In 1993, Defense Secretary Les Aspin was forced to resign for inadequately equipping combat forces deployed into Somalia. In 2012, Secretary of Defense Leon Panetta may have intervened directly into the deteriorating tactical situation in Benghazi and refused air support or reinforcements, either of which would have saved American lives. Les Aspin admitted making a mistake; Panetta has not, and has dismissed criticism of the Obama administration’s handling of the Libya terror attack as, “Monday morning quarterbacking.”
In Mogadishu and Benghazi, American Special Operations Forces showed inspirational gallantry in the face of insurmountable odds. Their sacrifices would not have been necessary if politicians had resisted the temptation to tinker with the requirements of on scene commanders.
In both cases, Mogadishu and Benghazi, the Administration initially sought to spin failings away from the White House. It is no longer plausible to maintain that the White House was merely incompetent, or in incomplete possession of the facts on the ground. It must now be concluded that the Administration deliberately attempted to cover up the first successful 9/11 anniversary attack carried out by an Al Qaeda affiliate.
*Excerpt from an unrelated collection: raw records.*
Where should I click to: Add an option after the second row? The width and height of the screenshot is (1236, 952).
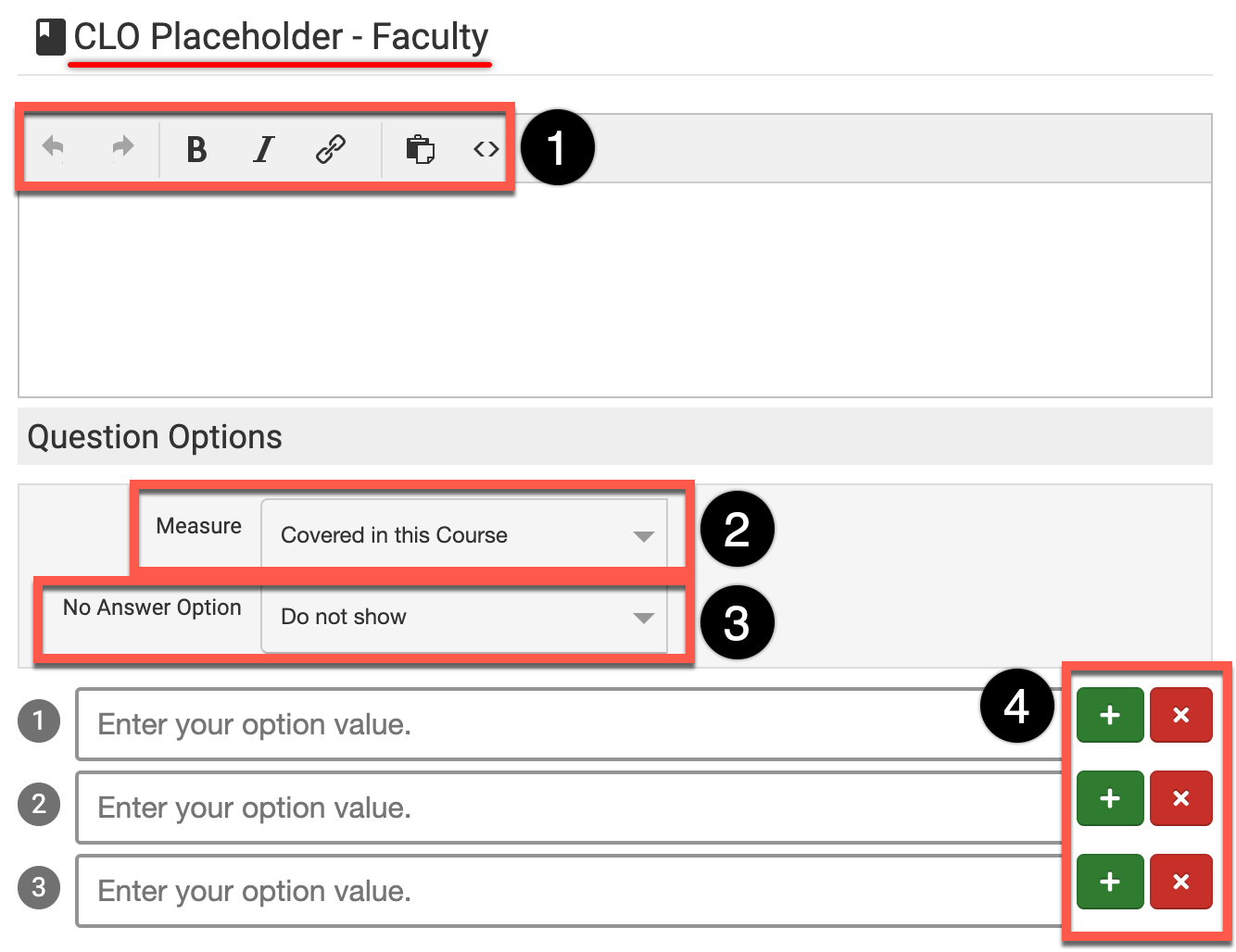pyautogui.click(x=1110, y=798)
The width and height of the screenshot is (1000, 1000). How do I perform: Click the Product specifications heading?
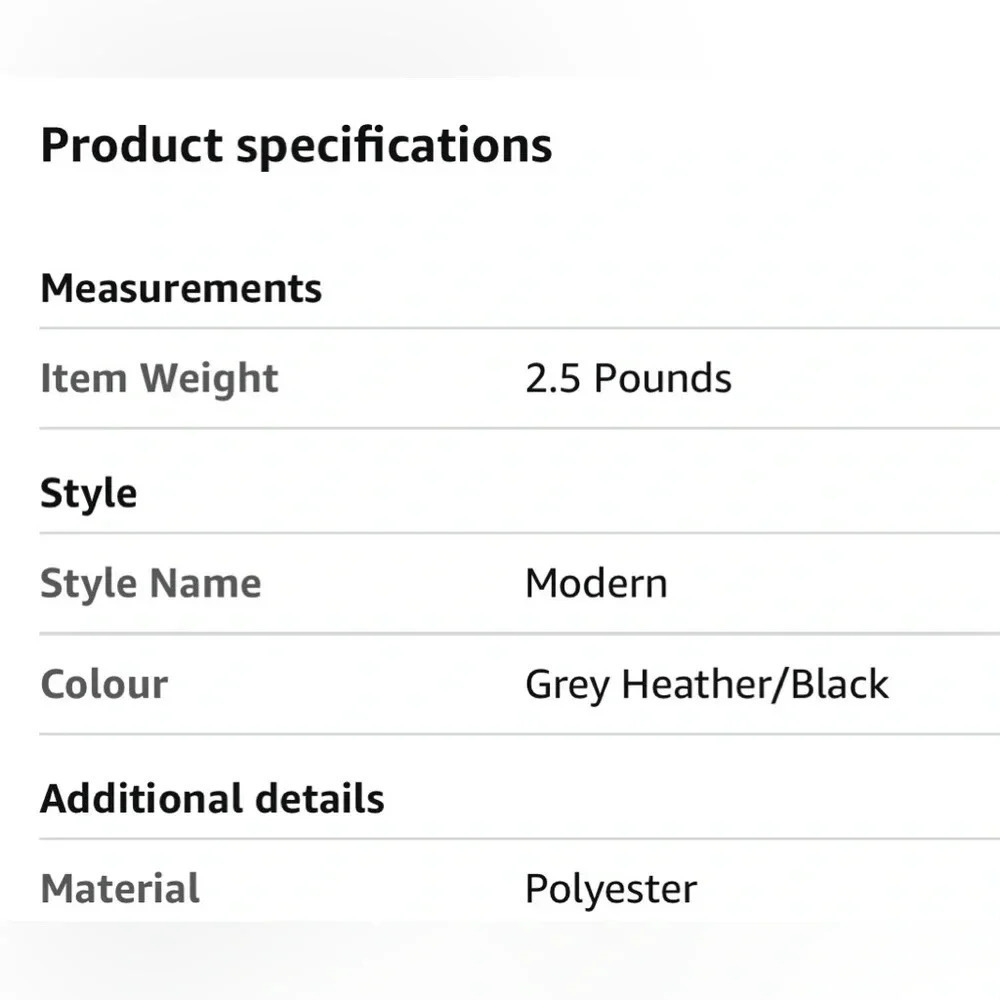coord(296,148)
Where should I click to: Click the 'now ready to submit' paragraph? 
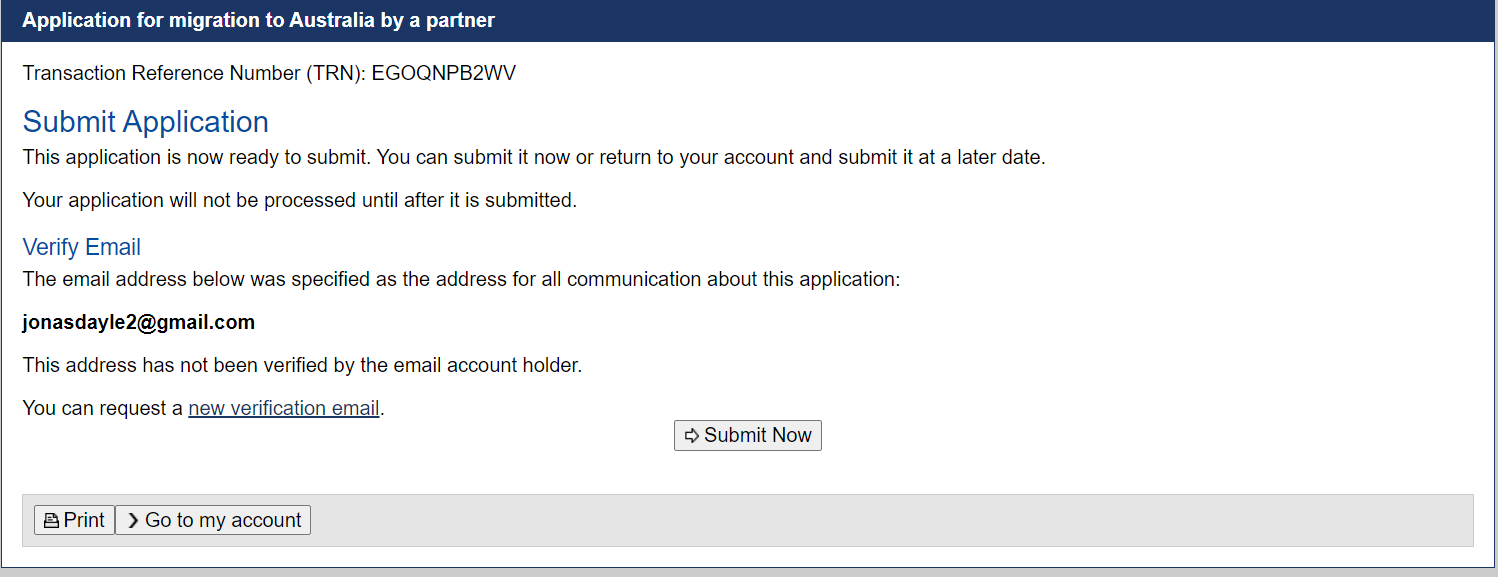coord(534,157)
In the congressional hearings that followed Mogadishu, Les Aspin stated that he felt armored vehicles and AC-130s were inappropriate for the mission of delivering humanitarian aid. Aspin informed Congress, improbably, that he had not been told that tanks and airplanes were necessary to protect US troops. Aspin went under the bus when President Clinton clarified the matter by saying the White House had not been involved in Aspin’s decision. By December, the Secretary tendered his resignation “for personal reasons”.
There will be congressional hearings about the Benghazi massacre, and Mr. Panetta will be called to testify. It may not have been his responsibility to see that the Consulate at Benghazi was adequately prepared to meet a terrorist assault -- Secretary of State Clinton has kindly obliged the White House by assuming that responsibility -- but when the American diplomatic mission came under attack in Benghazi, it was Secretary Panetta’s sworn duty defend them. It was his obligation to support his besieged countrymen with the utmost vigor, and to use every tool at his disposal to keep them from harm. In that, he manifestly failed. For that failure, like Les Aspin before him, Leon Panetta should resign his post-- not for personal reasons, but for an unambiguous dereliction of duty.